Megan McArdle asks: where are all the uninsured? #obamacare

It’s a serious question.

…Somewhere between 65 percent to 90 percent of the 2.2 million folks who bought insurance on the exchanges through late December seem to be people who already had insurance. Some came to the exchanges when their policies got canceled; others came, voluntarily or not, from the employer market. But various sources suggest that the number of previously uninsured people who have so far bought policies on the exchanges is somewhere south of 750,000.

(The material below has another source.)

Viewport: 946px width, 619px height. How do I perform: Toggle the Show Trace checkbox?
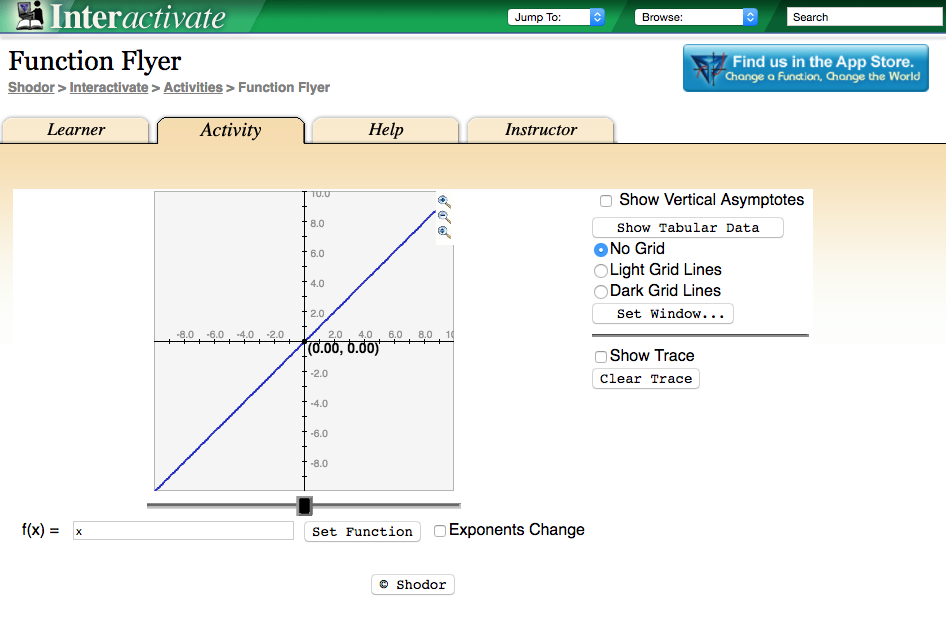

To put that number in perspective, the Congressional Budget Office projected that the exchanges would sign up 7 million people in the first year, roughly 2 million of them transitioning from other insurance plans and 5 million of them previously uninsured. If the Journal’s numbers are right, then by the end of December, the exchanges had signed up at least 1.45 million previously insured folks out of the 2 million who were projected to enroll by the end of May — roughly 75 percent of the projected total. But at most, they’ve signed up 15 percent of the uninsured that they were expecting to enroll. You’d expect the early numbers to be somewhat weighted toward the previously insured, who probably want to maintain continuous coverage. Still, this is a fairly wild skew, and it leaves us with a burning question: Where are the uninsured? Did hardly any of them want coverage beginning Jan. 1?

My knee-jerk reaction to that would be that the 750K represents at least a fair chunk of uninsured people who actually wanted health insurance… and who were able to both afford it, and get the blipping site to work.  In this, I am slightly in disagreement with Megan McArdle: she’s holding out hope that a lot of the uninsured are simply waiting until the end of March, presumably under the assumption that surely by then the site will function properly. But she considers what I’m assuming to be a bit of a nightmare scenario: “There may be something seriously wrong with our understanding of who the uninsured are, and what they are willing and able to buy in the way of insurance.”

I freely admit that Megan is more of a wonk and a policy analyst than I am: I am, in fact, a partisan hack, a unapologetic propagandist, and a cheerful Republican Party man. But I have never trusted the arguments that blithely waved off observed reality because the theories were so much more engrossing. The brutal truth of it is, if the pre-Obamacare healthcare situation was as bad in this country as the Democrats suggested that it was then it would not have taken Democratic super-majorities in Congress to pass it.   It would not surprise me in the slightest to hear that our fundamental assumptions about the percentage of insurance coverage in America were incorrect.  After all, as the man said: there are lies, damned lies, and statistics. I see no reason why this cannot be as true in health care policy as it is anywhere else.